Friday’s rain had to be greeted with open arms from Department of Natural Resources firefighters.

Across most of Michigan fire conditions were at high or very high levels for the past several weeks, and one would assume that at least the rain will give DNR crews at least a little respite in monitoring conditions outdoors.

Driving back from Ann Arbor this week, I was shocked to see the devastation from last month’s wildfire near Grayling that destroyed 1,100 acres. A bleak and barren black-charred landscape greets motorists along I-75 south of town. Reading accounts of the fire a week ago, I thought at first officials closed the interstate because of the thick smoke related to the fire but driving through the area, it is evident the fire jumped the interstate into the tree-lined median area, then again to the other side of the interstate.

While the area looks more like I would envision the dark side of the moon looking, even more shocking to me was seeing how incredibly close the fire crept to both the community’s industrial park as well as its commercial stretch on that side of town.

Literally, the fire came within feet of several commercial businesses — including a gas station. Imagine the devastation that would have caused if it had caught fire.

Anyone versed in our state’s history knows there is hardly a community in the state that hasn’t been rebuilt because of fire. For instance portions of Alpena were reconstructed several times because of fire — a curse to early settlers who used wood to construct everything.

However, those fires we associate with 100 years ago or more now. Would a fire today have that same potential?

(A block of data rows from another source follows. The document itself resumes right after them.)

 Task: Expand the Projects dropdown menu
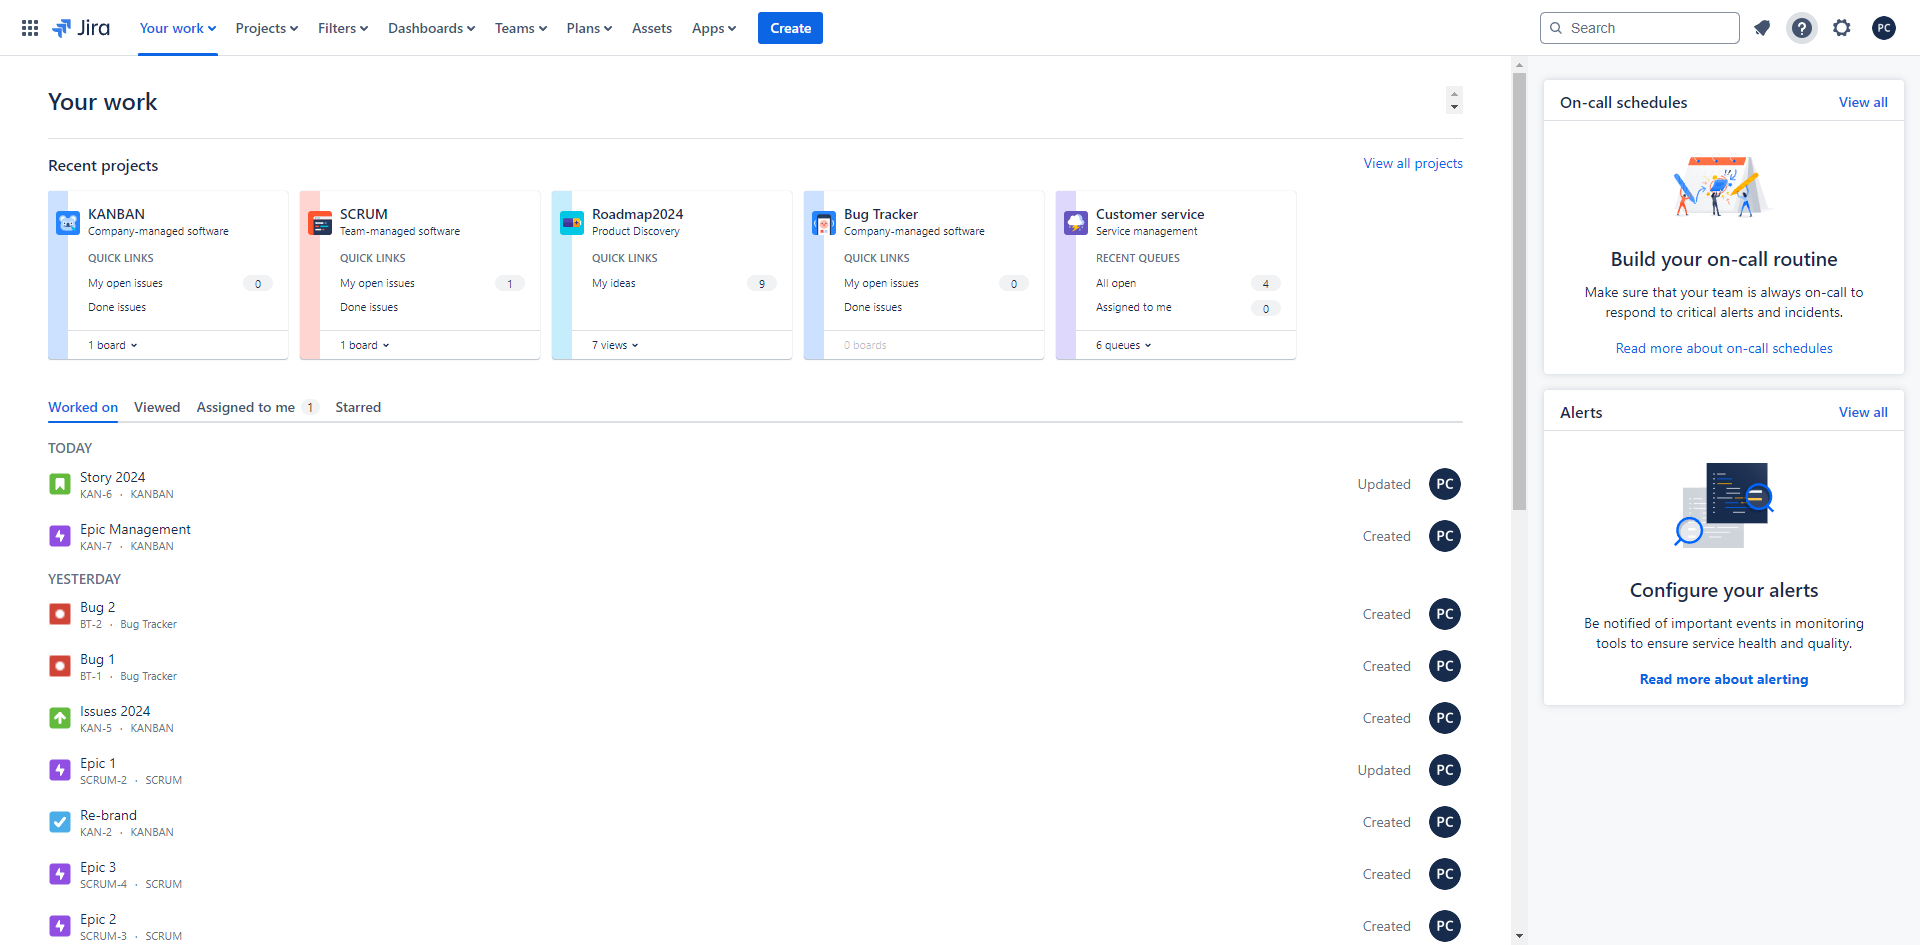click(267, 28)
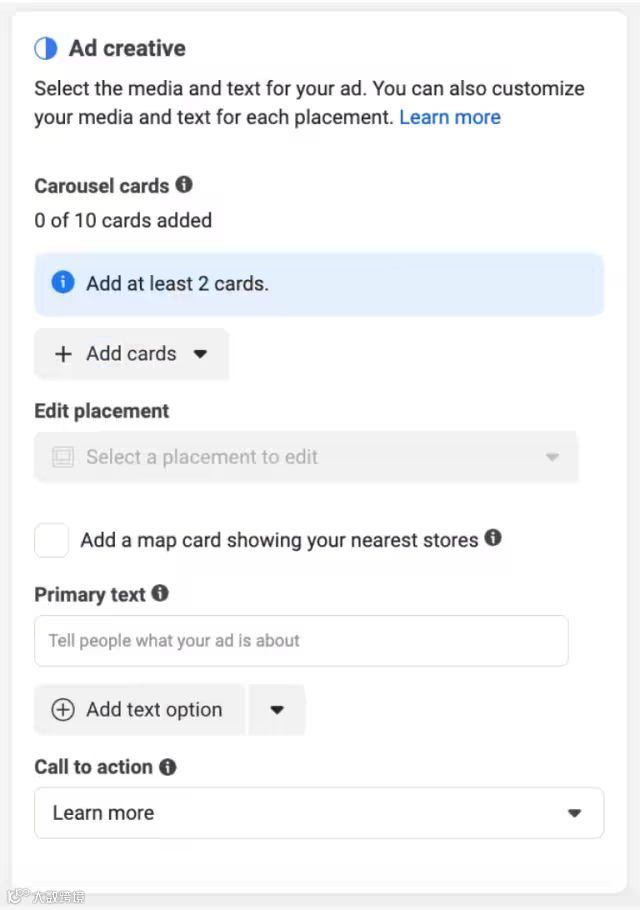Image resolution: width=640 pixels, height=910 pixels.
Task: Click the blue info icon in the alert banner
Action: (x=63, y=283)
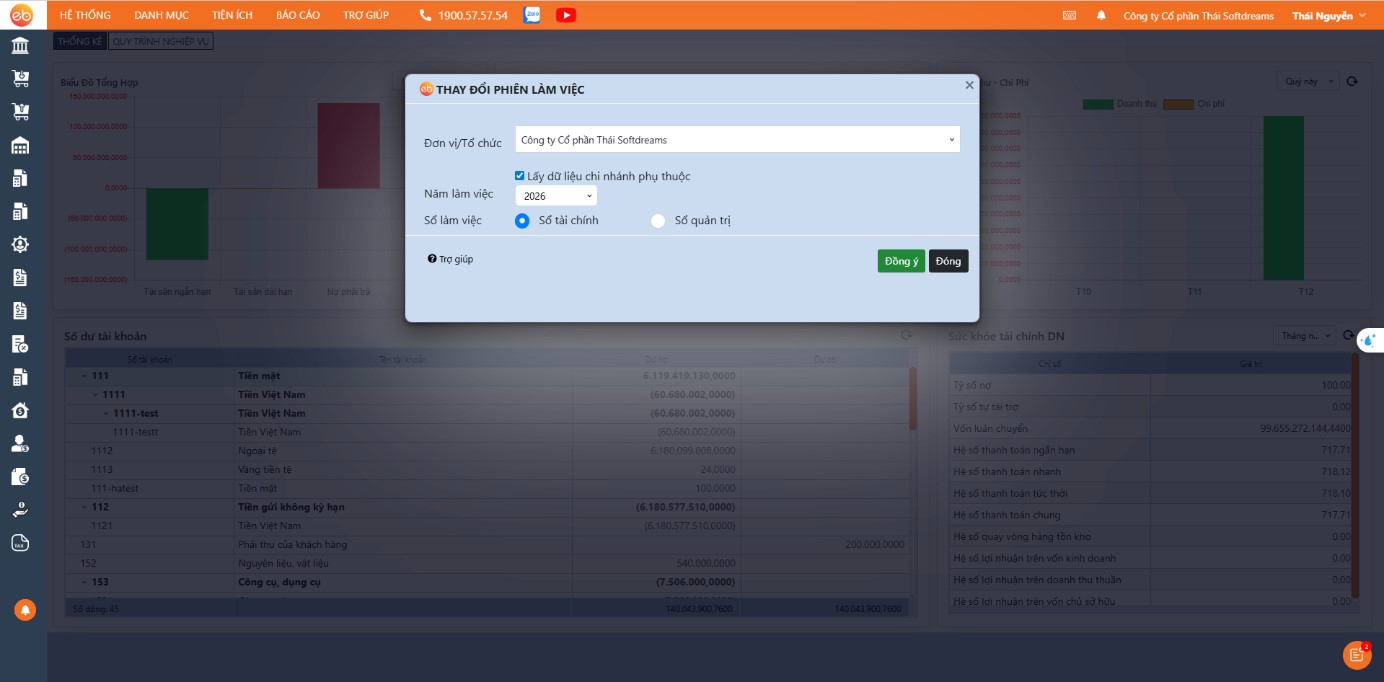Click the orange chat widget icon

point(1356,655)
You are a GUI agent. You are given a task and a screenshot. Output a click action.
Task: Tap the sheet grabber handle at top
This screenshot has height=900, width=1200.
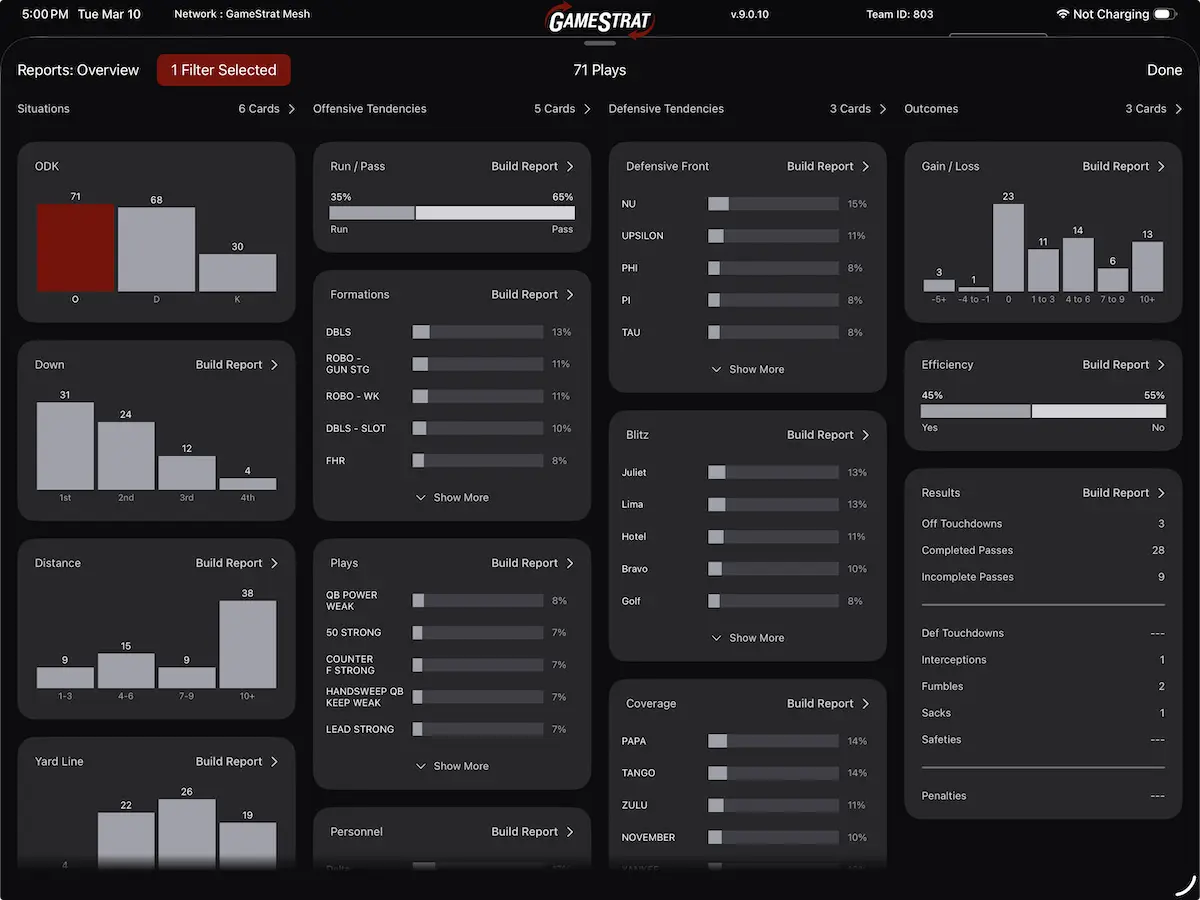coord(600,44)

In the past I probably would have been highly skeptical to that possibility, which now I believe is perhaps naive after driving through Grayling. The evidence left behind is disturbing as to how close the community came to even more disaster.

Driving on through Mio, the DNR office had listed Thursday the potential for wildfire as “very high” and even there, evidence of a recent burn could be seen along the highway.

“The return of warm, windy weather has led to wildfires across southern and central Michigan already this year,” said Paul Kollmeyer, DNR fire prevention specialist, a few weeks ago. “It only takes a short time after the snow recedes to dry out the dead grass and leaves to the point at which they will easily ignite and burn.”

Equally as disturbing for me this morning, after viewing the Grayling fire area, is the fact the DNR has 76 officers dedicated to fire control — the fewest in quite some time.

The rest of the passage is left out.